• _AIM OF THE TASK_
If a line of the data below contains the string "button", copy it into your answer.

• _AVAILABLE RECORDS_
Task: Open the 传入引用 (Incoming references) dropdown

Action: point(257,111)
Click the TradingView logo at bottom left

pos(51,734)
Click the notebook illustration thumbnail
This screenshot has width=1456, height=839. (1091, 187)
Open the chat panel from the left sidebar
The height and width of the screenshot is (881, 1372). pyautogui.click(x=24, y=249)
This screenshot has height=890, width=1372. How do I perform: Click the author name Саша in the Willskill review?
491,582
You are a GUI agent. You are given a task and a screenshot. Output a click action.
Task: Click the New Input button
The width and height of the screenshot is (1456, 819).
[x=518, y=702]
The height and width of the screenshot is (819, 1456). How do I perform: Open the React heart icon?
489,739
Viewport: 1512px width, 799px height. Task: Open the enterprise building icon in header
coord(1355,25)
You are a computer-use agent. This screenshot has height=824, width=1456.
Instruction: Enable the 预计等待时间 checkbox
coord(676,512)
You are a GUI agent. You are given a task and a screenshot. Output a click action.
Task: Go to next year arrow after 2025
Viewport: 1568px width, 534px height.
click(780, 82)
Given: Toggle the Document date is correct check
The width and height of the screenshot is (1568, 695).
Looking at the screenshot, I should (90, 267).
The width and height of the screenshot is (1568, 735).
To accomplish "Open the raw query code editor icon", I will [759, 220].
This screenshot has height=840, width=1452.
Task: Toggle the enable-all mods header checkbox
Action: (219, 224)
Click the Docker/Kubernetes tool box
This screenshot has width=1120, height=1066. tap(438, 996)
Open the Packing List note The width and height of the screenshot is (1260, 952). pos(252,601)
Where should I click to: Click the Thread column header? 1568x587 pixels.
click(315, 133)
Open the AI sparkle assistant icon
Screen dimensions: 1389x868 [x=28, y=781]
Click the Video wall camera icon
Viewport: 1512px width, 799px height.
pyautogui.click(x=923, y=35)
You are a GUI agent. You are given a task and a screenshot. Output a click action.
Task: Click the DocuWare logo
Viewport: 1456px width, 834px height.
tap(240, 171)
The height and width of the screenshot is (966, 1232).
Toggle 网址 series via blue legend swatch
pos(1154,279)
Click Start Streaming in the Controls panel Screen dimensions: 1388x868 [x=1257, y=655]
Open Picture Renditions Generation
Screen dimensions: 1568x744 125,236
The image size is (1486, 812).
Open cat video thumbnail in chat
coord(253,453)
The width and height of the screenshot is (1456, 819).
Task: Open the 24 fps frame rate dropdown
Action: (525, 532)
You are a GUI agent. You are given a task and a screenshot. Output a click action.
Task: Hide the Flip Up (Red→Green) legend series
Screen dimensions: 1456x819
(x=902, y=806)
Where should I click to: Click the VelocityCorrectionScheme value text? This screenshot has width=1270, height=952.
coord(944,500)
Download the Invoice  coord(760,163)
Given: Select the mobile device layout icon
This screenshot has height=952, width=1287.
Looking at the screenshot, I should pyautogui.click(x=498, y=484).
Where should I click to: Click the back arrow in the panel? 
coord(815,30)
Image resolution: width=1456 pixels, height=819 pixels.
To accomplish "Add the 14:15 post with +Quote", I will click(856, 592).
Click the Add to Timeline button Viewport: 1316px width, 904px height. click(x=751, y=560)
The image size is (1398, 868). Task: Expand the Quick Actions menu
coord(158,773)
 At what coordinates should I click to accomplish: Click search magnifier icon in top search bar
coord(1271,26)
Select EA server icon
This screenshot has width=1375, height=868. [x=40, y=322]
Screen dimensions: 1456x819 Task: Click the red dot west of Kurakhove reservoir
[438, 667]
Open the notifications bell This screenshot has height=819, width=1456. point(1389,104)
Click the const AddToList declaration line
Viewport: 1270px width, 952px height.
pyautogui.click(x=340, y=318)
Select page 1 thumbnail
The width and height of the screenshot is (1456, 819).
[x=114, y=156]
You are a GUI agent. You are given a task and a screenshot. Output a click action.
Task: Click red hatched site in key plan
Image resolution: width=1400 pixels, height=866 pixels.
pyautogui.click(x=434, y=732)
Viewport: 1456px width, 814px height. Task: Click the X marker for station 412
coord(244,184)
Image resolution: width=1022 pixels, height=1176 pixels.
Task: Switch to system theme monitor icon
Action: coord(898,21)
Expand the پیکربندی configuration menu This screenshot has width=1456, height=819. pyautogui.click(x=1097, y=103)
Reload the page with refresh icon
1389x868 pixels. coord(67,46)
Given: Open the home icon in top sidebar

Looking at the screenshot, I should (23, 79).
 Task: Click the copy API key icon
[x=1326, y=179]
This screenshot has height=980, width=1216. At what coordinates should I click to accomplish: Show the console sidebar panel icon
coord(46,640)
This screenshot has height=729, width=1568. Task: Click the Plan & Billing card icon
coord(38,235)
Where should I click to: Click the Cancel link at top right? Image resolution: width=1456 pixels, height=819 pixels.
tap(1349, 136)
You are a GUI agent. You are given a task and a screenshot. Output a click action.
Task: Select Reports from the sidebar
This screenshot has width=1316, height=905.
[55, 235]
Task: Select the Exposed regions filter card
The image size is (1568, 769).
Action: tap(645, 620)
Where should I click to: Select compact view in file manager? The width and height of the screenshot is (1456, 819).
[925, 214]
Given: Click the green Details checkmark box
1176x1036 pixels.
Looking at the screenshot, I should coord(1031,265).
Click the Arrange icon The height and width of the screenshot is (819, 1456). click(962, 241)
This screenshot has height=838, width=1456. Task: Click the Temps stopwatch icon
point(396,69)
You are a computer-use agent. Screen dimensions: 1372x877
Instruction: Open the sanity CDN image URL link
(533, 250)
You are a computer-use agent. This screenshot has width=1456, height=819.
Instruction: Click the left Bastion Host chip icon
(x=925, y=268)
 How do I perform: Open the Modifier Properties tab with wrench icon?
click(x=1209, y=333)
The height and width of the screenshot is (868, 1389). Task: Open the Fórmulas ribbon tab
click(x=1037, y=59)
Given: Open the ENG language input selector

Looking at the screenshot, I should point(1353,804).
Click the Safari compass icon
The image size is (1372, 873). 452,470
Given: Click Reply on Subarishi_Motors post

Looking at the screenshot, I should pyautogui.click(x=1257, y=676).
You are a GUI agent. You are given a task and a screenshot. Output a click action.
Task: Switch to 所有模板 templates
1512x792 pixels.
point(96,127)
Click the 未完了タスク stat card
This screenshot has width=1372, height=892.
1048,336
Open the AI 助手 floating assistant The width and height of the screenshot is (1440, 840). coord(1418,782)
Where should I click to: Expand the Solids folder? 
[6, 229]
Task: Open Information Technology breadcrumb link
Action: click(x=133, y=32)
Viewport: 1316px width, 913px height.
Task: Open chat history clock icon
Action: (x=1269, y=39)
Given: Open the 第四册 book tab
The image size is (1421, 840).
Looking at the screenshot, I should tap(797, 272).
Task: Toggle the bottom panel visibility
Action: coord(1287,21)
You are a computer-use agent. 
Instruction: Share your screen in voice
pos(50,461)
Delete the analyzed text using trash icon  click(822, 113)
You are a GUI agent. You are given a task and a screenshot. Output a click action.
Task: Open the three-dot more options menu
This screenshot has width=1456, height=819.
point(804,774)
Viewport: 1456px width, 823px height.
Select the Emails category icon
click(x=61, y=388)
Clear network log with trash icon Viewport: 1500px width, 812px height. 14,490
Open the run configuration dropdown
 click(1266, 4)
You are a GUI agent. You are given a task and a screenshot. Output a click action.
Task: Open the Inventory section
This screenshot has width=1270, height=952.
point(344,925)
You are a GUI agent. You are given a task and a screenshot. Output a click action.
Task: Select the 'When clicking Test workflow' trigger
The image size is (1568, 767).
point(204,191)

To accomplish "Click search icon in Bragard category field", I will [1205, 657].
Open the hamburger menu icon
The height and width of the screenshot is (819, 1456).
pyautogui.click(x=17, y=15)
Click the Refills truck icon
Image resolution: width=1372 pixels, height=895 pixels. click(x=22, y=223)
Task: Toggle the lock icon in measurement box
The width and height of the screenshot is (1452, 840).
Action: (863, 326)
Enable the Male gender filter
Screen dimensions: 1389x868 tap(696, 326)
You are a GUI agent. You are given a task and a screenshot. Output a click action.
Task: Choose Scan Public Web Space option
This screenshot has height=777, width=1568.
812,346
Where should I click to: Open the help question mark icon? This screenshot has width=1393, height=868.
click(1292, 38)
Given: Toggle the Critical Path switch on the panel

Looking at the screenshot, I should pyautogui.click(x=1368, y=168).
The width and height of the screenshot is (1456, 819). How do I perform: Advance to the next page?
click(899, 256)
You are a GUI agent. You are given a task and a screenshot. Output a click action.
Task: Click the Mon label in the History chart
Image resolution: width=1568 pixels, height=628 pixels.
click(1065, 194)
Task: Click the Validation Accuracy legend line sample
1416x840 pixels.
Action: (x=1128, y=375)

• _EXERCISE RESULT_
Task: Click the New Input button
Click the Add to Timeline button Viewport: 1316px width, 904px height. click(x=751, y=560)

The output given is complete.